Jul 272006
 

The traditional problem of evil in monotheistic religions goes something like this: If a believer in God believes that…

  1. God is infinitely wise and powerful.
  2. God is infinitely good.
  3. Evil exists.

He is inconsistent. If God were infinitely good, he would want to eliminate evil. If God were infinitely wise and powerful, he could eliminate evil. Therefore, if evil exists, either God is not infinitely wise and powerful, or God is not infinitely good, or God doesn’t exist at all. Most of the attempts to explain this problem try to argue that God has a morally good reason for allowing evil.

I’d like to address how the mystical perspective, which is identified more with pantheism or panentheism, approaches this problem differently.

First of all, remember that from the perspective of the “The Two Yous”, God is not only a being sitting overhead inflicting or allowing suffering on innocent bystanders. He is also every single one of the beings who suffer evil. He victimizes no one but himself. God is the hawk and God is the sparrow. The higher Self of every single victim of an earthquake, or tsunami, for example, chose that experience.

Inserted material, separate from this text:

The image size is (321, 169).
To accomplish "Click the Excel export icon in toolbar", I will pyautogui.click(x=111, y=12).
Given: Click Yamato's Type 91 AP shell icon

Secondly, everything – even things we perceive as “evil” comes from the Source. And everything that comes from the Source is balanced – light and dark, yin and yang, life and death, good and evil. The only way for a finite material world to exist at all is through the division of the absolute Unity of the Source into its component polar opposites. But the original Source is a unity beyond all opposites.

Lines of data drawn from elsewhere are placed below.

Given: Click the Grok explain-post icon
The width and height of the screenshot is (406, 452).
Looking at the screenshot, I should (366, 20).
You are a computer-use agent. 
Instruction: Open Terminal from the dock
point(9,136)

In what sense then, is this Source “good,” if at all? In this sense – the Source is the goal toward which all its finite expressions are returning. When we move toward unity with this Source, that action is “good” – and when we move away, that action is “evil.” Yet even the movement away from the Source is not a final evil. Everything will return to the source eventually. All leaves will eventually fall to the ground, even if they are temporarily blown upwards by a gust of wind. All roads lead back to the Source eventually – simply by different routes.

Returning to the original premises, where would a panentheist disagree? I’d suggest in two places:

God is infinitely good.

The deeper mystic, as we’ve said, would see the Ultimate Source as beyond mere good and evil. “God” is a unity.

Evil exists.

No ultimate evil exists. Any apparent evils are temporary, necessary, and freely chosen by the one who actually endures them – the higher Self.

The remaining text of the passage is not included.